Doc ref: 21961/93 • ECHR ID: 001-45931

Document date: April 9, 1997

  • Inbound citations: 3
  • Cited paragraphs: 1
  • Outbound citations: 0

W.H. v. THE NETHERLANDS

Doc ref: 21961/93 • ECHR ID: 001-45931

Document date: April 9, 1997

Cited paragraphs only



                    EUROPEAN COMMISSION OF HUMAN RIGHTS

                              SECOND CHAMBER

                         Application No. 21961/93

                                   W.H.

                                  against

                              the Netherlands

                         REPORT OF THE COMMISSION

                         (adopted on 9 April 1997)

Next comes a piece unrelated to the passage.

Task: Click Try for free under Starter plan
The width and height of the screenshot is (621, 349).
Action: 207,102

                             TABLE OF CONTENTS

                                                                      Page

I.    INTRODUCTION

      (paras. 1-5). . . . . . . . . . . . . . . . . . . . . . . . . . . .1

II.   ESTABLISHMENT OF THE FACTS

      (paras. 6-23) . . . . . . . . . . . . . . . . . . . . . . . . . . .2

III.  OPINION OF THE COMMISSION

      (paras. 24-46). . . . . . . . . . . . . . . . . . . . . . . . . . .6

      A.    Complaint declared admissible

            (para. 24). . . . . . . . . . . . . . . . . . . . . . . . . .6

      B.    Point at issue

            (para. 25). . . . . . . . . . . . . . . . . . . . . . . . . .6

      C.    As regards Article 6 para. 1 of the Convention

            (paras. 26-45). . . . . . . . . . . . . . . . . . . . . . . .6

            CONCLUSION

            (para. 46). . . . . . . . . . . . . . . . . . . . . . . . . .9

APPENDIX:   DECISION OF THE COMMISSION AS TO THE

            ADMISSIBILITY OF THE APPLICATION. . . . . . . . . . . . . . 10

I.    INTRODUCTION

1.    The present Report concerns Application No. 21961/93 introduced

on 26 May 1993 against the Netherlands and registered on 2 June 1993.

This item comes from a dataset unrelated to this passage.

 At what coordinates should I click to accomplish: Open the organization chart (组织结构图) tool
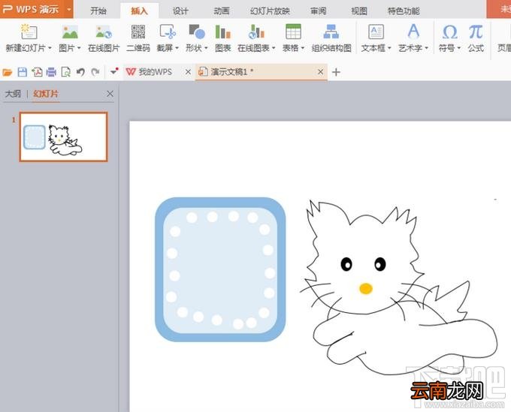click(331, 38)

      The applicant is a Dutch national born in 1943 and resident in

Belgium.

      The applicant is represented before the Commission by

Mr. P.J. Baauw, a lawyer practising in Utrecht, the Netherlands.

      The Government of the Netherlands are represented by their

Agent, Mr. K. de Vey Mestdagh, of the Netherlands Ministry of Foreign

Affairs.

2.    The application was communicated to the Government on

2 September 1994.  Following an exchange of written observations, the

application relating to the length of proceedings (Article 6 para. 1

of the Convention) was declared admissible on 28 February 1996.  The

decision on admissibility is appended to this Report.  The parties

have submitted observations on the merits of the case, the Government

on 23 April 1996 and the applicant on 24 June 1996.

3.    Having noted that there is no basis upon which a friendly

settlement within the meaning of Article 28 para. 1 (b) of the

Convention can be secured, the Commission (Second Chamber), after

deliberating, adopted this Report on 9 April 1997 in accordance with

Article 31 para. 1 of the Convention, the following members being

present:

            Mrs.  G.H. THUNE, President

            MM.   J.-C. GEUS

                  G. JÖRUNDSSON

                  A. GÖZÜBÜYÜK

                  J.-C. SOYER

                  H. DANELIUS

                  F. MARTINEZ

                  M.A. NOWICKI

                  I. CABRAL BARRETO

                  J. MUCHA

                  D. SVÁBY

                  P. LORENZEN

                  E. BIELIUNAS

                  E.A. ALKEMA

4.    In this Report the Commission states its opinion as to whether

the facts found disclose a violation of the Convention by the

Netherlands.

5.    The text of the Report is now transmitted to the Committee of

Ministers of the Council of Europe, in accordance with Article 31

para. 2 of the Convention.

II.   ESTABLISHMENT OF THE FACTS

6.    In the late 1970's and early 1980's, the applicant was the

director of, inter alia, the cleaning agencies S. and S.N., both

companies with limited liability. In September 1980, the Dutch tax

authorities inspected the accounts of another cleaning company, W.N.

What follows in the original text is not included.